■ Your instructions: Retype all of the records precisely.

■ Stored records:

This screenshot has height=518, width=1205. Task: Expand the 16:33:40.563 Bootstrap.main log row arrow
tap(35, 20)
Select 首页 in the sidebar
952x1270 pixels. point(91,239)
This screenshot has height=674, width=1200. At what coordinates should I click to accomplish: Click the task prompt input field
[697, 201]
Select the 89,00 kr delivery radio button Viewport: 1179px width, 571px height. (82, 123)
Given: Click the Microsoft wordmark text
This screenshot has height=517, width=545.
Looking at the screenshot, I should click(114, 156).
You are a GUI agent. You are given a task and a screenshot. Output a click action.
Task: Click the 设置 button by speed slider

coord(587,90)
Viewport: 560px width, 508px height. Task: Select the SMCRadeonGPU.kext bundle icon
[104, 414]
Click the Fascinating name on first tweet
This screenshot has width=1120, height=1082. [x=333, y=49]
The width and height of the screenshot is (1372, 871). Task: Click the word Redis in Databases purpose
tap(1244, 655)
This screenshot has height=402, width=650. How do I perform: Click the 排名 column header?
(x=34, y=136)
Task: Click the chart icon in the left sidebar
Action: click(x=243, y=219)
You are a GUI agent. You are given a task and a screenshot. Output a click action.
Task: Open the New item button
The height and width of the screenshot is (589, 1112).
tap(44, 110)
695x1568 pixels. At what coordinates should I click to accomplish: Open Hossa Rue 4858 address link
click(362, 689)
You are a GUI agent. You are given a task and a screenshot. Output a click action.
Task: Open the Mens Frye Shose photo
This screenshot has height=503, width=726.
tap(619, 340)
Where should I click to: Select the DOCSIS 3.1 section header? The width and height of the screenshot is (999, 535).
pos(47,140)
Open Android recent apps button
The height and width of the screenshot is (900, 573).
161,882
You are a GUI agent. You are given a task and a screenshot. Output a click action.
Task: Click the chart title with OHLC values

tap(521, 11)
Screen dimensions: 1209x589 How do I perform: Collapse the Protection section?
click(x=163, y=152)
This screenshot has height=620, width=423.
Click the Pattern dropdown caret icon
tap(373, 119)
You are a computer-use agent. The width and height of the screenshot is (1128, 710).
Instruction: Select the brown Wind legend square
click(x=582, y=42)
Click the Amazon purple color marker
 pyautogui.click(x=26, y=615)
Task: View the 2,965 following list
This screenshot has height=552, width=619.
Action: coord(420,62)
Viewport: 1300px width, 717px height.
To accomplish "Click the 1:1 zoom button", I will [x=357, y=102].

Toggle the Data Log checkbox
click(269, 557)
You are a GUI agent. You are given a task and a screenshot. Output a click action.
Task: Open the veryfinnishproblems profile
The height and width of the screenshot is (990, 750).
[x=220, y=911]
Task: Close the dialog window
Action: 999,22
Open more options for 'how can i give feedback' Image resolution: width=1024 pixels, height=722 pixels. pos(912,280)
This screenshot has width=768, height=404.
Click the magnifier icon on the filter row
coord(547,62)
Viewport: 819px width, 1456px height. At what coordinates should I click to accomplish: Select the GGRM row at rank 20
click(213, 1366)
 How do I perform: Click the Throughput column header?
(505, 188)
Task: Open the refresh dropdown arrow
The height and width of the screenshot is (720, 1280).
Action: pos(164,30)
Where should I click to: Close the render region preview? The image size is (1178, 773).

■ Solution for this problem:
This screenshot has height=518, width=1205. Task: Expand the 16:33:40.563 Bootstrap.main log row arrow
tap(35, 20)
Select 首页 in the sidebar
952x1270 pixels. point(91,239)
This screenshot has height=674, width=1200. At what coordinates should I click to accomplish: Click the task prompt input field
[697, 201]
Select the 89,00 kr delivery radio button Viewport: 1179px width, 571px height. (82, 123)
Given: Click the Microsoft wordmark text
This screenshot has height=517, width=545.
Looking at the screenshot, I should click(114, 156).
You are a GUI agent. You are given a task and a screenshot. Output a click action.
Task: Click the 设置 button by speed slider

coord(587,90)
Viewport: 560px width, 508px height. Task: Select the SMCRadeonGPU.kext bundle icon
[104, 414]
Click the Fascinating name on first tweet
This screenshot has width=1120, height=1082. [x=333, y=49]
The width and height of the screenshot is (1372, 871). Task: Click the word Redis in Databases purpose
tap(1244, 655)
This screenshot has height=402, width=650. How do I perform: Click the 排名 column header?
(x=34, y=136)
Task: Click the chart icon in the left sidebar
Action: click(x=243, y=219)
You are a GUI agent. You are given a task and a screenshot. Output a click action.
Task: Open the New item button
The height and width of the screenshot is (589, 1112).
tap(44, 110)
695x1568 pixels. At what coordinates should I click to accomplish: Open Hossa Rue 4858 address link
click(362, 689)
You are a GUI agent. You are given a task and a screenshot. Output a click action.
Task: Open the Mens Frye Shose photo
This screenshot has height=503, width=726.
tap(619, 340)
Where should I click to: Select the DOCSIS 3.1 section header? The width and height of the screenshot is (999, 535).
pos(47,140)
Open Android recent apps button
The height and width of the screenshot is (900, 573).
161,882
You are a GUI agent. You are given a task and a screenshot. Output a click action.
Task: Click the chart title with OHLC values

tap(521, 11)
Screen dimensions: 1209x589 How do I perform: Collapse the Protection section?
click(x=163, y=152)
This screenshot has height=620, width=423.
Click the Pattern dropdown caret icon
tap(373, 119)
You are a computer-use agent. The width and height of the screenshot is (1128, 710).
Instruction: Select the brown Wind legend square
click(x=582, y=42)
Click the Amazon purple color marker
 pyautogui.click(x=26, y=615)
Task: View the 2,965 following list
This screenshot has height=552, width=619.
Action: coord(420,62)
Viewport: 1300px width, 717px height.
To accomplish "Click the 1:1 zoom button", I will [x=357, y=102].

Toggle the Data Log checkbox
click(269, 557)
You are a GUI agent. You are given a task and a screenshot. Output a click action.
Task: Open the veryfinnishproblems profile
The height and width of the screenshot is (990, 750).
[x=220, y=911]
Task: Close the dialog window
Action: 999,22
Open more options for 'how can i give feedback' Image resolution: width=1024 pixels, height=722 pixels. pos(912,280)
This screenshot has width=768, height=404.
Click the magnifier icon on the filter row
coord(547,62)
Viewport: 819px width, 1456px height. At what coordinates should I click to accomplish: Select the GGRM row at rank 20
click(213, 1366)
 How do I perform: Click the Throughput column header?
(505, 188)
Task: Open the refresh dropdown arrow
The height and width of the screenshot is (720, 1280).
Action: pos(164,30)
Where should I click to: Close the render region preview? The image size is (1178, 773).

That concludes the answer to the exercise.